High-level modules should not depend on low-level modules. Both should depend on abstractions.

  • High-level modules should not depend on low-level modules.
  • Both should depend on abstractions (interfaces or abstract classes).
  • Don’t depend on concrete implementations; depend on abstract contracts.

Why?:

  • Decouples business logic from implementation details.
  • Enables easier testing and framework swapping.

Violation Example:

class MySQLDatabase {
    public void save(String data) {
        // MySQL-specific save logic
    }
}

class UserService {
    private MySQLDatabase database; // Direct dependency

    public UserService() {
        this.database = new MySQLDatabase();
    }

    public void saveUser(String userData) {
        database.save(userData);
    }
}

Issues:

  • UserService is tightly coupled to MySQLDatabase.
  • Switching to PostgreSQL requires modifying UserService.

Corrected Example:

// Abstraction
interface Database {
    void save(String data);
}

// Low-level module
class MySQLDatabase implements Database {
    public void save(String data) { /* MySQL logic */ }
}

class PostgreSQLDatabase implements Database {
    public void save(String data) { /* PostgreSQL logic */ }
}

// High-level module
class UserService {
    private Database database; // Depends on abstraction

    public UserService(Database database) {
        this.database = database;
    }

    public void saveUser(String userData) {
        database.save(userData);
    }
}

This design enables loose coupling: UserService depends only on the Database abstraction, not on details, making it flexible to support different databases without changing its code.

To save the user data using the MySQL database, we do it by creating an instance of the concrete MySQLDatabase class and passing it to the UserService.

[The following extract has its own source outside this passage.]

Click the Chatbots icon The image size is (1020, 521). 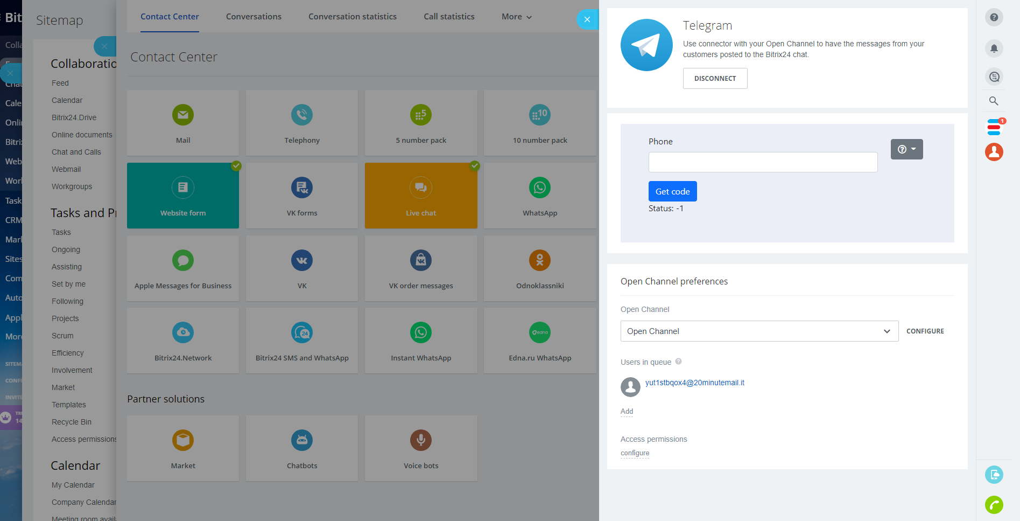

Then call the saveUser method on the UserService instance.

public class Main{
    public static void main(String[] args){
        Database database = new MySQLDatabase();
        UserService userService = new UserService(database);
        userServive.saveUser("User data");
    }
}

Real-World Use Case:

  • Logging Framework:
    • PaymentService depends on Logger interface.
    • FileLogger and CloudLogger implement Logger.
    • Switching logging requires no changes to PaymentService.

SOLID Cheat Sheet

Principle Key Idea Java Pattern Anti-Pattern
SRP One responsibility per class Repository + Service God Class
OCP Extend via abstraction Strategy Pattern Modifying existing code
LSP Subtypes honor contracts Template Method Throwing UnsupportedOperationException
ISP Small, focused interfaces Role Interfaces Fat Interfaces
DIP Depend on abstractions Dependency Injection new ConcreteClass()

Key Takeaways

  1. SRP: Split classes when they have >1 reason to change.
  2. OCP: Use interfaces/abstract classes for extensibility.
  3. LSP: Ensure subclasses behave like their parents.
  4. ISP: Prefer many small interfaces over one large interface.
  5. DIP: Inject dependencies via constructors/setters.

When to Apply SOLID:

  • During refactoring (identify violations).
  • When adding new features (design for extensibility).
  • In unit tests (mock abstractions, not concrete classes).

SOLID in Real Projects:

  • Spring Framework: Uses DIP (dependency injection) and OCP (extensible via @Bean).
  • Java Collections: Follows ISP (separate List, Set, Queue interfaces).
  • AWS SDK: Implements DIP (clients depend on AmazonWebServiceClient interface).